The Great and Wide River

When water first formed and flowed across the earth, there began a path made of a tiny and consistent drips that began to find a way down a hill and puddle in a leveled hollow.  As time inched on, the drips became greater, the path became wider, and the puddle spilled over and met the puddle that had formed below it.  Soon, they grew together and thickened, etching a way down the mountain, finding the easiest path to the bottom.

As the eons passed, the trickle became a stream, then a river, wide and deep and living.  The Living River made of a million trickles, of a billion drops, made its way to the sea.

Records
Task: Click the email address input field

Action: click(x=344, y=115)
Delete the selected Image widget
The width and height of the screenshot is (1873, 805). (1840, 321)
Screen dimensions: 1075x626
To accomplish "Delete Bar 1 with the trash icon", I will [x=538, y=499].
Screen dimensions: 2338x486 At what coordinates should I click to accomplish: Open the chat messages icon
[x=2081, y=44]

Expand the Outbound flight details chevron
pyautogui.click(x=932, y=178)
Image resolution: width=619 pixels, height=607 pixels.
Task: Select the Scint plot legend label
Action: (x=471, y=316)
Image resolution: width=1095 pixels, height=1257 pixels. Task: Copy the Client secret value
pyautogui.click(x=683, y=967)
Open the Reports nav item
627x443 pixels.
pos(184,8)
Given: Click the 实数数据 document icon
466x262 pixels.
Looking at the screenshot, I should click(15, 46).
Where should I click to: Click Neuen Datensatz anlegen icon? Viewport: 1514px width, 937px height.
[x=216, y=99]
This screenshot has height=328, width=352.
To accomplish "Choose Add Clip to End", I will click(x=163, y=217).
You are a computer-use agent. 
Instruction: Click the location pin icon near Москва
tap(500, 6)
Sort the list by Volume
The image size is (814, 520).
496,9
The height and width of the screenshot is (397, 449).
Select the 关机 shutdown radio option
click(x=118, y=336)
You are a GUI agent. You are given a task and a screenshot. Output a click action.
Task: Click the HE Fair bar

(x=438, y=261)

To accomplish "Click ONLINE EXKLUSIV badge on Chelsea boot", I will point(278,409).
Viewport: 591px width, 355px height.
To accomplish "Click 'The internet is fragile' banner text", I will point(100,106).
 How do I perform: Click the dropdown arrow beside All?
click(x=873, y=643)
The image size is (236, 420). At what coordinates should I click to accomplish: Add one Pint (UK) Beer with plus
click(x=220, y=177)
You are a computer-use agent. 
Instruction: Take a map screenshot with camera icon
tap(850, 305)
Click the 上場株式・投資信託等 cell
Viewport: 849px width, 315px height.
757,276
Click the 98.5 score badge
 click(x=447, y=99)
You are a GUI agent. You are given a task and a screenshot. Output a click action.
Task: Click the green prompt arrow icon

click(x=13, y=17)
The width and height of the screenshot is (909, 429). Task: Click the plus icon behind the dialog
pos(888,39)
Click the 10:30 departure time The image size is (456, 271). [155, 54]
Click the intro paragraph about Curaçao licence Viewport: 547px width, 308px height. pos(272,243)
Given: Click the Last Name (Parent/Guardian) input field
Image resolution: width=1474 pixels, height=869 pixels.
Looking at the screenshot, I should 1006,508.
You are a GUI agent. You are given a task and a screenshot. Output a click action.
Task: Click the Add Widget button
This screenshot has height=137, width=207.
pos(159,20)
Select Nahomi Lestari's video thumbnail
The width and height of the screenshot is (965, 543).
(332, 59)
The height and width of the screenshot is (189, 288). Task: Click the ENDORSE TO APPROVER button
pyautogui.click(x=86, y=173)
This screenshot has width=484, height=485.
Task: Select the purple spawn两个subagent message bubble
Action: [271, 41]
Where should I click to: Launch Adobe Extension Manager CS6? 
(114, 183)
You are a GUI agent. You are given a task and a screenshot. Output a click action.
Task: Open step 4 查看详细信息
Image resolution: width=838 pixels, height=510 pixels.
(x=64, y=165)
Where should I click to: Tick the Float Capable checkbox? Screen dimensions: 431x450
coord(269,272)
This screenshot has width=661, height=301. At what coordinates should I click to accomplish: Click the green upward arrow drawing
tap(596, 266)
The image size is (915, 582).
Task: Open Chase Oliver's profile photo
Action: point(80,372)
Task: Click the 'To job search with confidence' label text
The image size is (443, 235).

- _Actions to take_
[a] Using the river passage, answer each question:
(i) Where did the first puddle form?
(ii) What did the trickle become as the eons passed, in order?
(iii) Where did the Living River make its way?
[b] For each statement, say yes or no according to the river passage, and quote the words that settle it:
(i) The puddle spilled over and met a puddle that had formed above it.
(ii) The water etched a way down the mountain along the easiest path to the bottom.
(iii) The Living River was made of a million trickles.
[c] Render this sentence from the river passage in Spanish: "As the eons passed, the trickle became a stream, then a river, wide and deep and living."

- _Solutions to the problems_
[a]
(i) In a leveled hollow.
(ii) A stream, then a river.
(iii) To the sea.

[b]
(i) No: "the puddle spilled over and met the puddle that had formed below it"
(ii) Yes: "etching a way down the mountain, finding the easiest path to the bottom"
(iii) Yes: "The Living River made of a million trickles, of a billion drops"

[c] A medida que pasaban los eones, el hilo de agua se convirtió en un arroyo, luego en un río, ancho y profundo y vivo.